**How to complete this task**
Reproduce the full listing that follows, matching it exactly.

**Dataset content**
--------------------------------

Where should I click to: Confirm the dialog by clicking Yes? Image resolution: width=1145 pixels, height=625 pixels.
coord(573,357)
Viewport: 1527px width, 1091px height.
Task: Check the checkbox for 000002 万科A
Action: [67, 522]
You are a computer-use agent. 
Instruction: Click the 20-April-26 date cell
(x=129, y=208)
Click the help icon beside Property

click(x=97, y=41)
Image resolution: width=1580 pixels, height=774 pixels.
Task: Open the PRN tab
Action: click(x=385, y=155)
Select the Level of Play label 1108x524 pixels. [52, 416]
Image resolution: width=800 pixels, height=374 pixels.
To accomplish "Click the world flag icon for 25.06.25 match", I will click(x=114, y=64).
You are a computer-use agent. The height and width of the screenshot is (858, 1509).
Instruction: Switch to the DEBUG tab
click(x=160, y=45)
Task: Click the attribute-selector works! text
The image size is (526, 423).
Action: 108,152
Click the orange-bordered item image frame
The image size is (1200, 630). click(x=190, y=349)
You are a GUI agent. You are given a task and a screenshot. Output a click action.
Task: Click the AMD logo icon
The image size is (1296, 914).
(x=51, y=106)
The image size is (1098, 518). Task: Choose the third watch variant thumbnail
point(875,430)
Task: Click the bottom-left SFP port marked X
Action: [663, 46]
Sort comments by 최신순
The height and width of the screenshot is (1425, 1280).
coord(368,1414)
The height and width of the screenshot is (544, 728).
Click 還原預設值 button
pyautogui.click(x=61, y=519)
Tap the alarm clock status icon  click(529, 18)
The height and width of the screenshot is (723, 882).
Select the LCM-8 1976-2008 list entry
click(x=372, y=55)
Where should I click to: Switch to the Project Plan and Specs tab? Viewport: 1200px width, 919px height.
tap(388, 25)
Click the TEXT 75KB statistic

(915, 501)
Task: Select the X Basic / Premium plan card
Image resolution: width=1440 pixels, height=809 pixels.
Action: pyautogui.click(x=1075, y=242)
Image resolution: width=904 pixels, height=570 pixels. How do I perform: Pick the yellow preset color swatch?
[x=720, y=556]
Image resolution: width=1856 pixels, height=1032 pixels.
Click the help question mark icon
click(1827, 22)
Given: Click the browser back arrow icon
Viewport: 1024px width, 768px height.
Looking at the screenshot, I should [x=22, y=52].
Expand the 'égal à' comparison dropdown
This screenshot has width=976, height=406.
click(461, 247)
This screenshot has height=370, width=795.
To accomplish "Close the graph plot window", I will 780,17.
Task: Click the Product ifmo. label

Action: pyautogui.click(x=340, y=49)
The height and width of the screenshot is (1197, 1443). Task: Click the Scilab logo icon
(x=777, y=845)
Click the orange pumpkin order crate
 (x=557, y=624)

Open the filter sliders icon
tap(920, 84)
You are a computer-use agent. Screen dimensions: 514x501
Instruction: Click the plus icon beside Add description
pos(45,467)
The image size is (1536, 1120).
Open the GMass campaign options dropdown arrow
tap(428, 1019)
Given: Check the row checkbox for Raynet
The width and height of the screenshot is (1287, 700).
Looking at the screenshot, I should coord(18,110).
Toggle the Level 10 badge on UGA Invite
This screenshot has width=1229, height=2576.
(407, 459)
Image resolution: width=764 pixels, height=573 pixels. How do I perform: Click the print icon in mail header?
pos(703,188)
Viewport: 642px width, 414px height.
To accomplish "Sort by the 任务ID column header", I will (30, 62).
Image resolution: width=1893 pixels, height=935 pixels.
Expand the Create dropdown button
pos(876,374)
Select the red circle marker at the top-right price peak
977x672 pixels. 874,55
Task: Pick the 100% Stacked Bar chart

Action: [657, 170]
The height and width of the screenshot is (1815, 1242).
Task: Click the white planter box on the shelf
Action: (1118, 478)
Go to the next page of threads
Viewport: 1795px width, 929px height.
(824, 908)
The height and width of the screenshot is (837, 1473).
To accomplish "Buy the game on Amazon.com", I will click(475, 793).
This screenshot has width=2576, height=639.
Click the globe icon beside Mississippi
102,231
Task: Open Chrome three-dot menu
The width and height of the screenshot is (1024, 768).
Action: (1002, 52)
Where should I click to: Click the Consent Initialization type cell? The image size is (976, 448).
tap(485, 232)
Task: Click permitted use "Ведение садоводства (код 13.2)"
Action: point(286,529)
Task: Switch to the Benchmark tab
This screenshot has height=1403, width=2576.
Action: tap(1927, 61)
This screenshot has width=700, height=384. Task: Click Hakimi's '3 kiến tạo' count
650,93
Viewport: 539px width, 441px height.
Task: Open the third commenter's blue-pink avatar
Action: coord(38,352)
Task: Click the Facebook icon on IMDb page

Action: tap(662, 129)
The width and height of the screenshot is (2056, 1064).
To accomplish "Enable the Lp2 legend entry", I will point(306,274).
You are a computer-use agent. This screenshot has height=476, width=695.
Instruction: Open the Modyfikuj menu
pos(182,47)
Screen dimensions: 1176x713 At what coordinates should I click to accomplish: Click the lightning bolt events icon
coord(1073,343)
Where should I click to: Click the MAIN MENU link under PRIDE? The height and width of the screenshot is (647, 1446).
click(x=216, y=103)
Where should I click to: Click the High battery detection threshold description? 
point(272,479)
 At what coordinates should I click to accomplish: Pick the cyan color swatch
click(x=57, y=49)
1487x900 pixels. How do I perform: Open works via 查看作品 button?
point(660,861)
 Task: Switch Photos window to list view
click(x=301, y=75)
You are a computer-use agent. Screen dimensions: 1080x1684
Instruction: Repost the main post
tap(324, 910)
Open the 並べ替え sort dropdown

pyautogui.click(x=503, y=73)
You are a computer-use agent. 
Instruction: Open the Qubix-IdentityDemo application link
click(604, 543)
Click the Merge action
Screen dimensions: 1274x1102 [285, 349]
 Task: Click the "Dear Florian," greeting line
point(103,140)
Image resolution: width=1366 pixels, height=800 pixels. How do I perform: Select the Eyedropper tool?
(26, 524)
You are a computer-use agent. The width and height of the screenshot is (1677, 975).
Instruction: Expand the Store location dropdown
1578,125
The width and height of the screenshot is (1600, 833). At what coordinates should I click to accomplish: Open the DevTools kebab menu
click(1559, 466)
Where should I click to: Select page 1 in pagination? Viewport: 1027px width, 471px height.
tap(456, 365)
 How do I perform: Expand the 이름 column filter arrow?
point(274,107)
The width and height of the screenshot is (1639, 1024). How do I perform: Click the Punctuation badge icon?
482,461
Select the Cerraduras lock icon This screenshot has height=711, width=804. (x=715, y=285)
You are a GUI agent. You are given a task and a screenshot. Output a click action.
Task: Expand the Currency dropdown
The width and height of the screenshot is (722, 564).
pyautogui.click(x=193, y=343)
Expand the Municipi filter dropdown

--------------------------------

**Solution**
Where should I click to: Confirm the dialog by clicking Yes? Image resolution: width=1145 pixels, height=625 pixels.
coord(573,357)
Viewport: 1527px width, 1091px height.
Task: Check the checkbox for 000002 万科A
Action: [67, 522]
You are a computer-use agent. 
Instruction: Click the 20-April-26 date cell
(x=129, y=208)
Click the help icon beside Property

click(x=97, y=41)
Image resolution: width=1580 pixels, height=774 pixels.
Task: Open the PRN tab
Action: click(x=385, y=155)
Select the Level of Play label 1108x524 pixels. [52, 416]
Image resolution: width=800 pixels, height=374 pixels.
To accomplish "Click the world flag icon for 25.06.25 match", I will click(x=114, y=64).
You are a computer-use agent. The height and width of the screenshot is (858, 1509).
Instruction: Switch to the DEBUG tab
click(x=160, y=45)
Task: Click the attribute-selector works! text
The image size is (526, 423).
Action: 108,152
Click the orange-bordered item image frame
The image size is (1200, 630). click(x=190, y=349)
You are a GUI agent. You are given a task and a screenshot. Output a click action.
Task: Click the AMD logo icon
The image size is (1296, 914).
(x=51, y=106)
The image size is (1098, 518). Task: Choose the third watch variant thumbnail
point(875,430)
Task: Click the bottom-left SFP port marked X
Action: [663, 46]
Sort comments by 최신순
The height and width of the screenshot is (1425, 1280).
coord(368,1414)
The height and width of the screenshot is (544, 728).
Click 還原預設值 button
pyautogui.click(x=61, y=519)
Tap the alarm clock status icon  click(529, 18)
The height and width of the screenshot is (723, 882).
Select the LCM-8 1976-2008 list entry
click(x=372, y=55)
Where should I click to: Switch to the Project Plan and Specs tab? Viewport: 1200px width, 919px height.
tap(388, 25)
Click the TEXT 75KB statistic

(915, 501)
Task: Select the X Basic / Premium plan card
Image resolution: width=1440 pixels, height=809 pixels.
Action: pyautogui.click(x=1075, y=242)
Image resolution: width=904 pixels, height=570 pixels. How do I perform: Pick the yellow preset color swatch?
[x=720, y=556]
Image resolution: width=1856 pixels, height=1032 pixels.
Click the help question mark icon
click(1827, 22)
Given: Click the browser back arrow icon
Viewport: 1024px width, 768px height.
Looking at the screenshot, I should [x=22, y=52].
Expand the 'égal à' comparison dropdown
This screenshot has width=976, height=406.
click(461, 247)
This screenshot has height=370, width=795.
To accomplish "Close the graph plot window", I will 780,17.
Task: Click the Product ifmo. label

Action: pyautogui.click(x=340, y=49)
The height and width of the screenshot is (1197, 1443). Task: Click the Scilab logo icon
(x=777, y=845)
Click the orange pumpkin order crate
 (x=557, y=624)

Open the filter sliders icon
tap(920, 84)
You are a computer-use agent. Screen dimensions: 514x501
Instruction: Click the plus icon beside Add description
pos(45,467)
The image size is (1536, 1120).
Open the GMass campaign options dropdown arrow
tap(428, 1019)
Given: Check the row checkbox for Raynet
The width and height of the screenshot is (1287, 700).
Looking at the screenshot, I should coord(18,110).
Toggle the Level 10 badge on UGA Invite
This screenshot has width=1229, height=2576.
(407, 459)
Image resolution: width=764 pixels, height=573 pixels. How do I perform: Click the print icon in mail header?
pos(703,188)
Viewport: 642px width, 414px height.
To accomplish "Sort by the 任务ID column header", I will (30, 62).
Image resolution: width=1893 pixels, height=935 pixels.
Expand the Create dropdown button
pos(876,374)
Select the red circle marker at the top-right price peak
977x672 pixels. 874,55
Task: Pick the 100% Stacked Bar chart

Action: [657, 170]
The height and width of the screenshot is (1815, 1242).
Task: Click the white planter box on the shelf
Action: (1118, 478)
Go to the next page of threads
Viewport: 1795px width, 929px height.
(824, 908)
The height and width of the screenshot is (837, 1473).
To accomplish "Buy the game on Amazon.com", I will click(475, 793).
This screenshot has width=2576, height=639.
Click the globe icon beside Mississippi
102,231
Task: Open Chrome three-dot menu
The width and height of the screenshot is (1024, 768).
Action: (1002, 52)
Where should I click to: Click the Consent Initialization type cell? The image size is (976, 448).
tap(485, 232)
Task: Click permitted use "Ведение садоводства (код 13.2)"
Action: point(286,529)
Task: Switch to the Benchmark tab
This screenshot has height=1403, width=2576.
Action: tap(1927, 61)
This screenshot has width=700, height=384. Task: Click Hakimi's '3 kiến tạo' count
650,93
Viewport: 539px width, 441px height.
Task: Open the third commenter's blue-pink avatar
Action: coord(38,352)
Task: Click the Facebook icon on IMDb page

Action: tap(662, 129)
The width and height of the screenshot is (2056, 1064).
To accomplish "Enable the Lp2 legend entry", I will point(306,274).
You are a computer-use agent. This screenshot has height=476, width=695.
Instruction: Open the Modyfikuj menu
pos(182,47)
Screen dimensions: 1176x713 At what coordinates should I click to accomplish: Click the lightning bolt events icon
coord(1073,343)
Where should I click to: Click the MAIN MENU link under PRIDE? The height and width of the screenshot is (647, 1446).
click(x=216, y=103)
Where should I click to: Click the High battery detection threshold description? 
point(272,479)
 At what coordinates should I click to accomplish: Pick the cyan color swatch
click(x=57, y=49)
1487x900 pixels. How do I perform: Open works via 查看作品 button?
point(660,861)
 Task: Switch Photos window to list view
click(x=301, y=75)
You are a computer-use agent. Screen dimensions: 1080x1684
Instruction: Repost the main post
tap(324, 910)
Open the 並べ替え sort dropdown

pyautogui.click(x=503, y=73)
You are a computer-use agent. 
Instruction: Open the Qubix-IdentityDemo application link
click(604, 543)
Click the Merge action
Screen dimensions: 1274x1102 [285, 349]
 Task: Click the "Dear Florian," greeting line
point(103,140)
Image resolution: width=1366 pixels, height=800 pixels. How do I perform: Select the Eyedropper tool?
(26, 524)
You are a computer-use agent. The width and height of the screenshot is (1677, 975).
Instruction: Expand the Store location dropdown
1578,125
The width and height of the screenshot is (1600, 833). At what coordinates should I click to accomplish: Open the DevTools kebab menu
click(1559, 466)
Where should I click to: Select page 1 in pagination? Viewport: 1027px width, 471px height.
tap(456, 365)
 How do I perform: Expand the 이름 column filter arrow?
point(274,107)
The width and height of the screenshot is (1639, 1024). How do I perform: Click the Punctuation badge icon?
482,461
Select the Cerraduras lock icon This screenshot has height=711, width=804. (x=715, y=285)
You are a GUI agent. You are given a task and a screenshot. Output a click action.
Task: Expand the Currency dropdown
The width and height of the screenshot is (722, 564).
pyautogui.click(x=193, y=343)
Expand the Municipi filter dropdown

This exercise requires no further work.